• [Try it]:
Copy, word for word, the line containing "Open the photo gallery pictures icon" and each line that follows it in the entries below; pictures do not belong in the copy.

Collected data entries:
[Start of section]
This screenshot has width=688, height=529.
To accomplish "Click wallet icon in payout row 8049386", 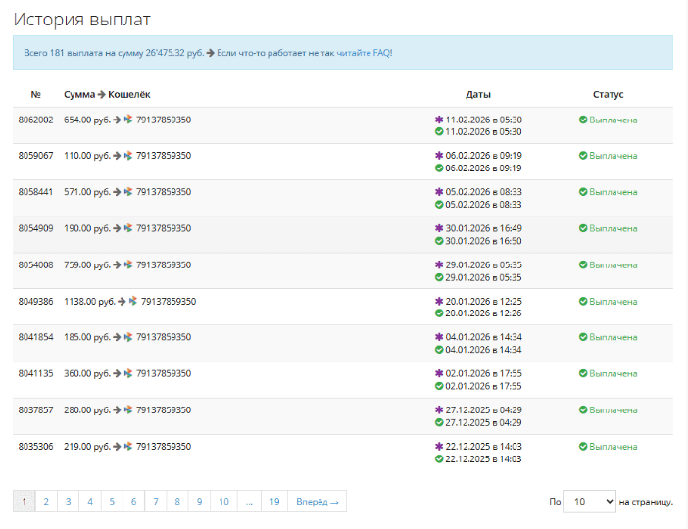I will 132,302.
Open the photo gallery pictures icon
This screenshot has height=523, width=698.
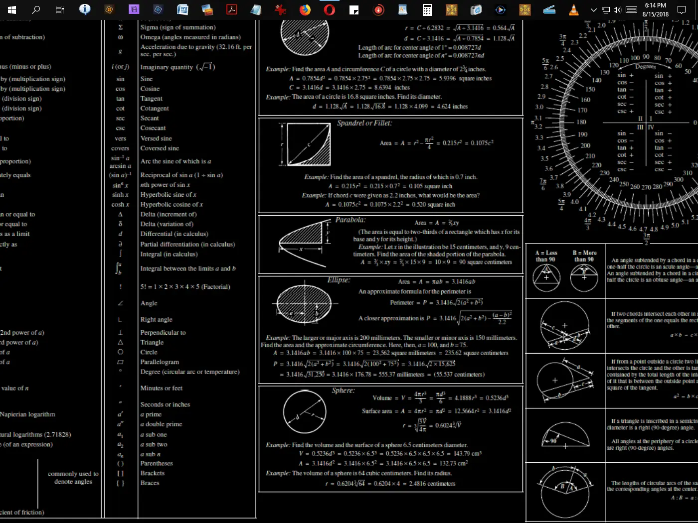click(207, 10)
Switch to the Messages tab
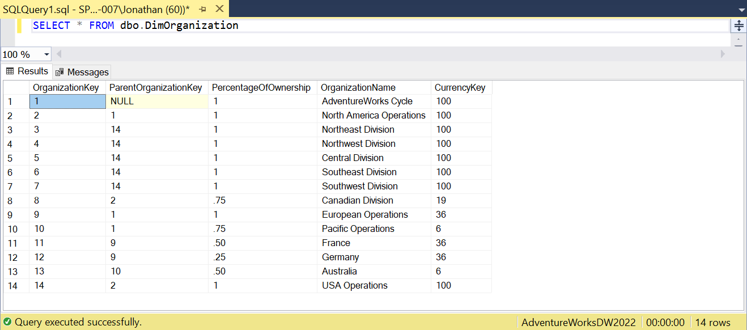This screenshot has height=330, width=747. (x=82, y=72)
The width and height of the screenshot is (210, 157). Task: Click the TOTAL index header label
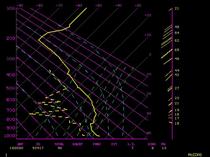coord(60,144)
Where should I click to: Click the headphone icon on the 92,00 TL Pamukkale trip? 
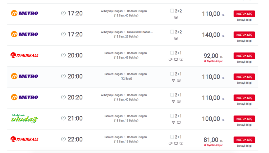170,59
[End of section]
• [Output below]:
Open the photo gallery pictures icon
This screenshot has height=523, width=698.
click(207, 10)
Switch to the Messages tab
This screenshot has height=330, width=747. (x=82, y=72)
The width and height of the screenshot is (210, 157). Task: Click the TOTAL index header label
coord(60,144)
Where should I click to: Click the headphone icon on the 92,00 TL Pamukkale trip? 
170,59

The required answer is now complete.